Are you a perfectionist? If so, you know first hand that it can be a double-edged sword. Having very high standards can optimize our performance at work and other areas of our lives. But, perfectionism can also lead to chronic dissatisfaction with achievements and fuel a sense we’re never good enough. It can also a contributing factor to writer’s block and procrastination.In our quest to write the perfect essay, we sit for hours in front of a blank screen having written nothing. Or, we think if I can’t do it perfectly, I won’t do it all and things don’t get done.
The big problem with perfection is it’s often a moving target. We tell ourselves we’ll know when we see it or when we reach it. But, really once we move beyond a multiple choice test in an academic context, what constitutes perfection is subjective. For example, what’s a perfect college admissions essay? What are the criteria to evaluate that?
In cognitive-behavioral therapy, you’ll learn how to selectively retain the advantageous aspects of your perfection, the aspects that work for you, and dispense only with the disadvantageous ones.

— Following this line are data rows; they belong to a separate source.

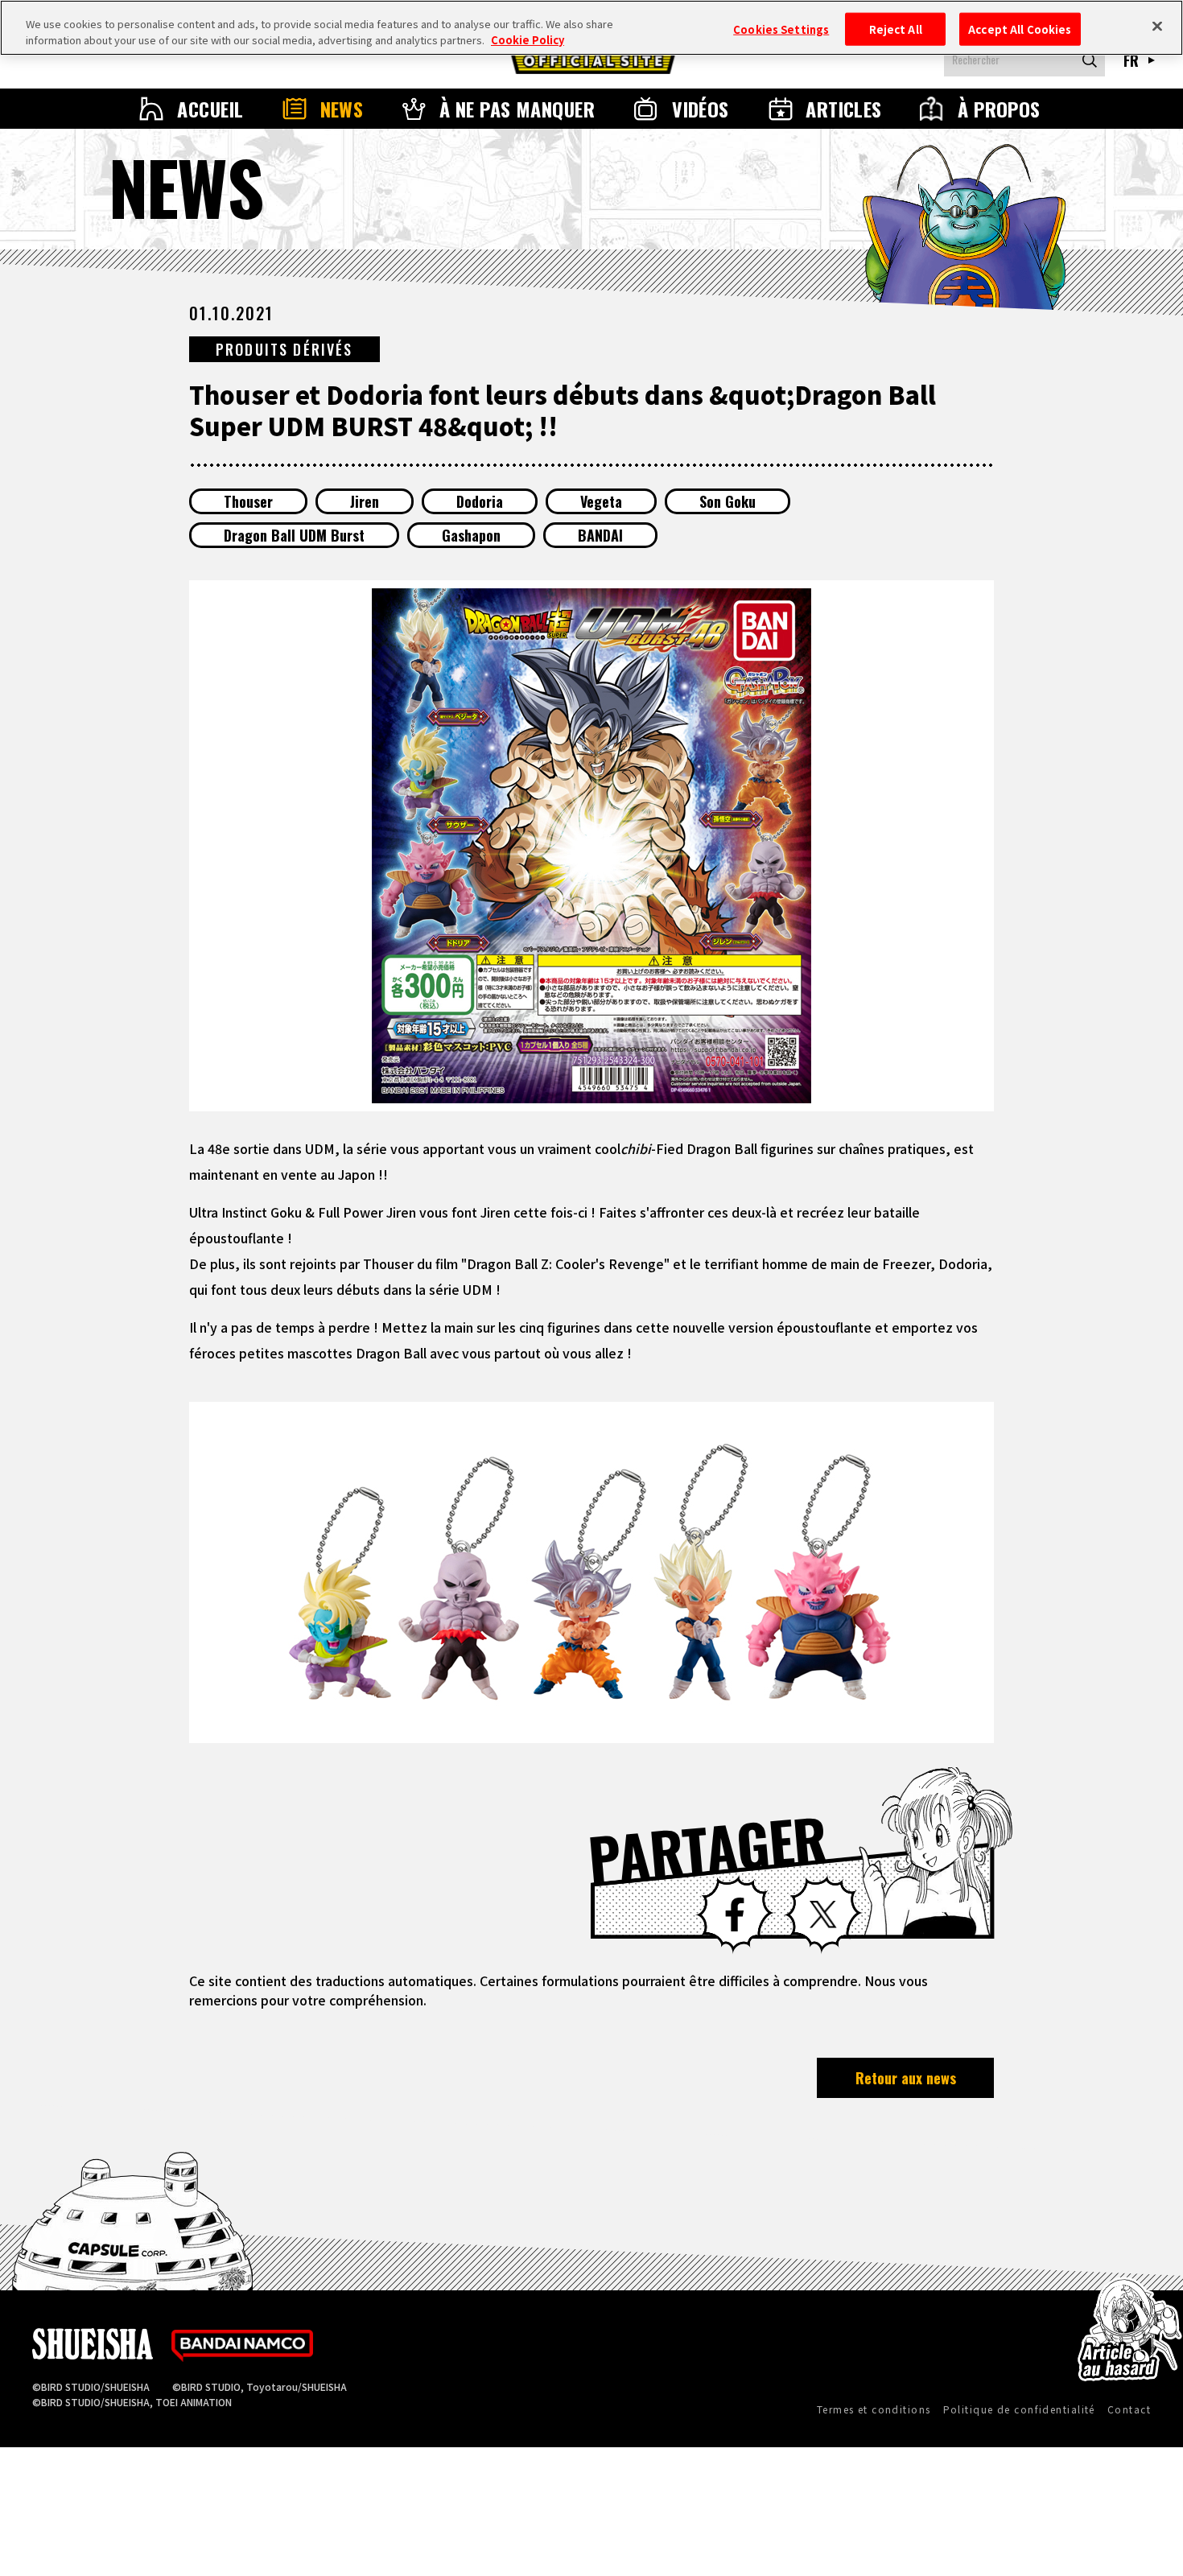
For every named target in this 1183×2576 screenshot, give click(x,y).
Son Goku (727, 501)
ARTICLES (844, 108)
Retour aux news (905, 2077)
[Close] (1157, 25)
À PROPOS (999, 108)
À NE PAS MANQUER (517, 108)
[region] (591, 28)
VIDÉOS (700, 108)
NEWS (342, 108)
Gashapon (471, 535)
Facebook (735, 1914)
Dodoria (479, 501)
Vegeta (601, 501)
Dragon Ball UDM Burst (294, 535)
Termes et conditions (874, 2409)
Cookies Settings (781, 28)
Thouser (248, 501)
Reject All (895, 28)
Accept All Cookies (1019, 28)
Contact (1129, 2409)
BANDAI (600, 535)
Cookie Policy (527, 39)
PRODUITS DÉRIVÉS (284, 349)
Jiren (364, 501)
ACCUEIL (210, 108)
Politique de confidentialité (1019, 2409)
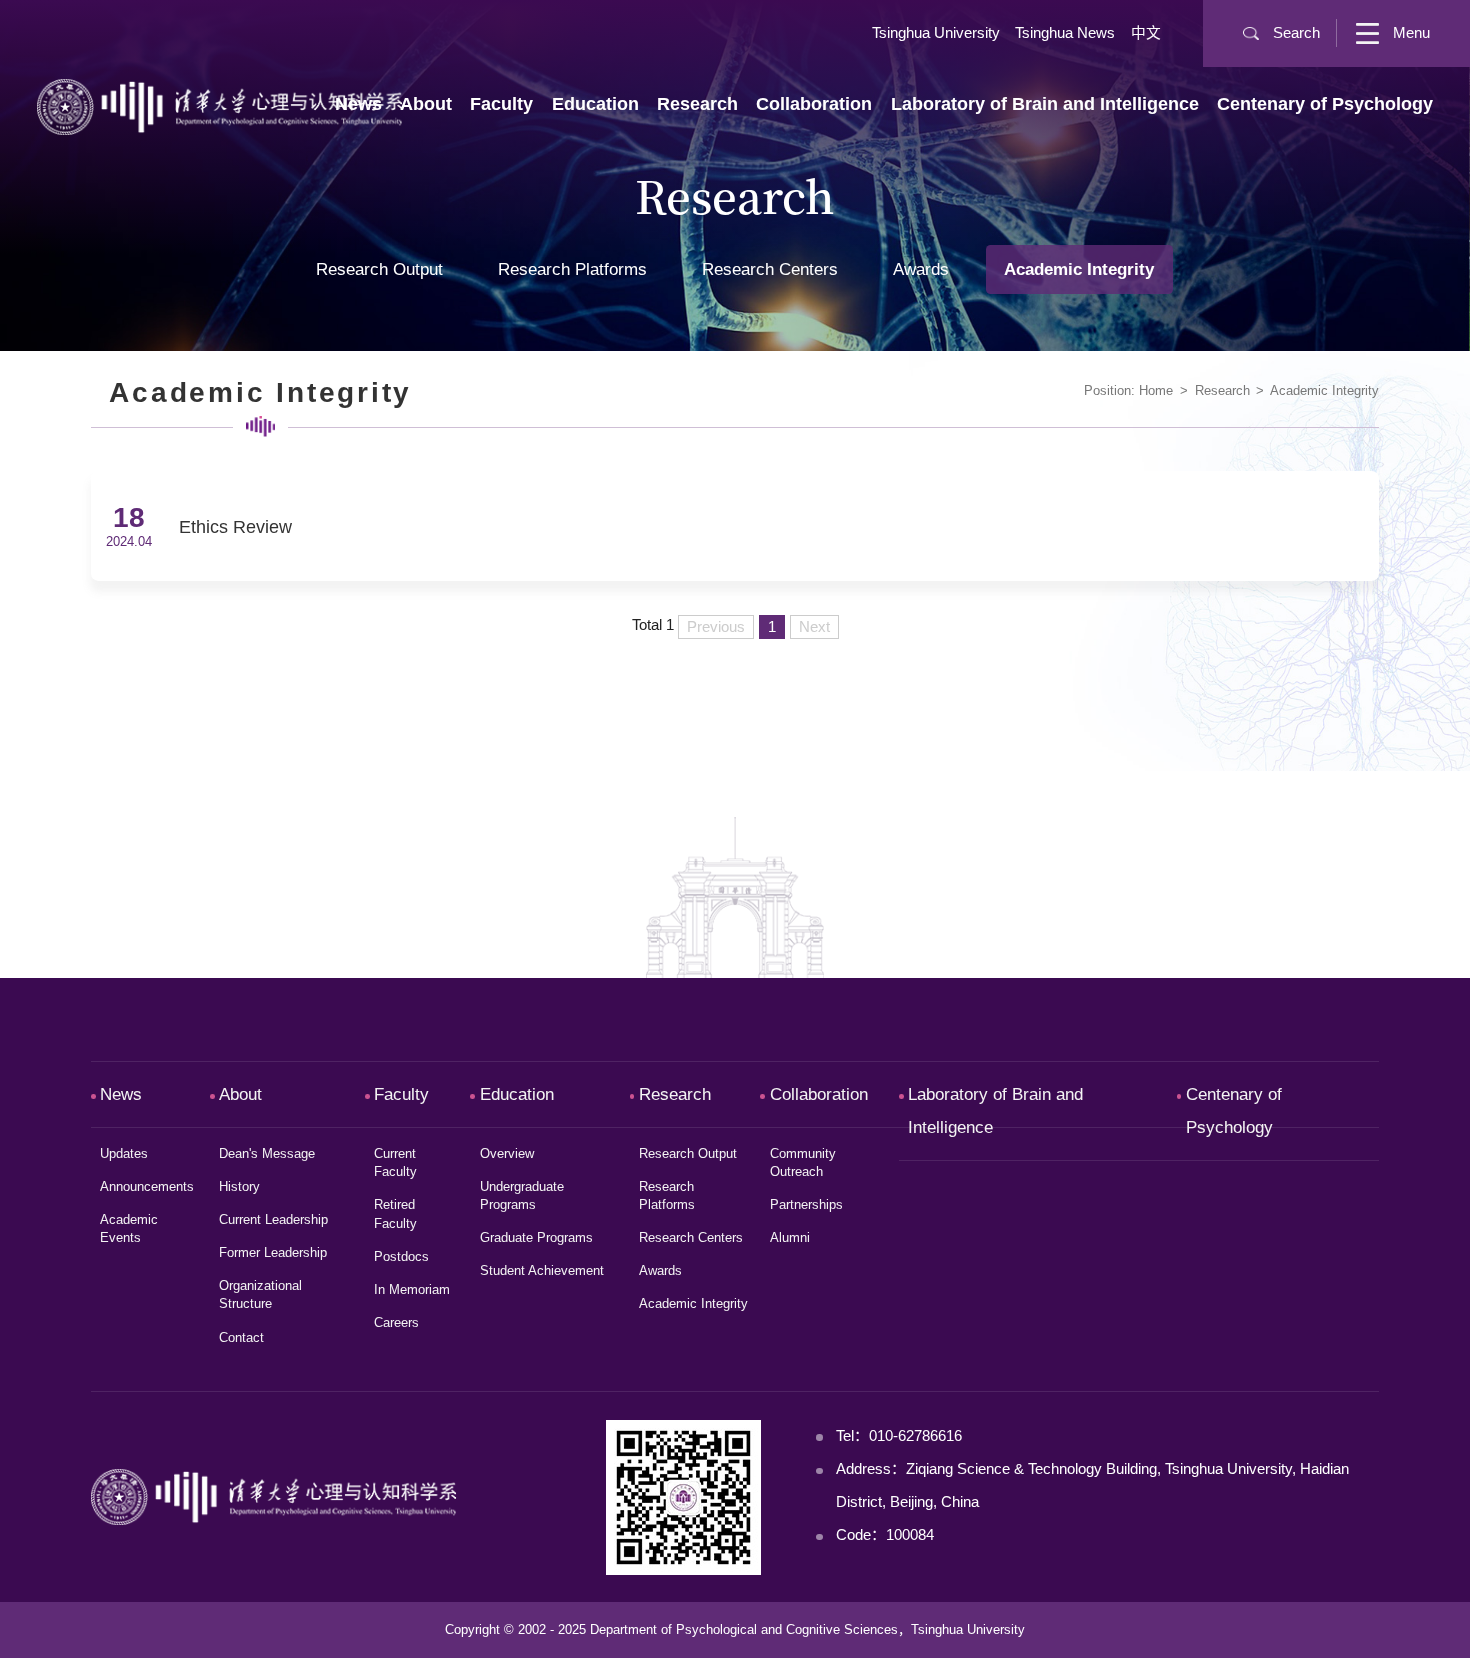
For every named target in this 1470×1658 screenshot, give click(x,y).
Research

You’ll learn how to operationalize perfection—that means how to define it in terms of explicit criteria so you’ll definitely know when you’ve a reached it. You’ll also learn how to apply your perfectionism more selectively rather than across the board which can be exhausting and unnecessarily time consuming.
Many perfectionists have a black and white thinking style: Either I’m the best or I’ve failed. Either I win or I lose.You’ll find that by practicing a more nuanced or shades-of-grey thinking style, you’re better positioned to more realistically evaluate what’s entailed in a project and your performance.
All of these techniques will help you chip away at the belief you’re not good enough, increase self satisfaction, and enable you to use perfection only to your advantage. That’s the way to go.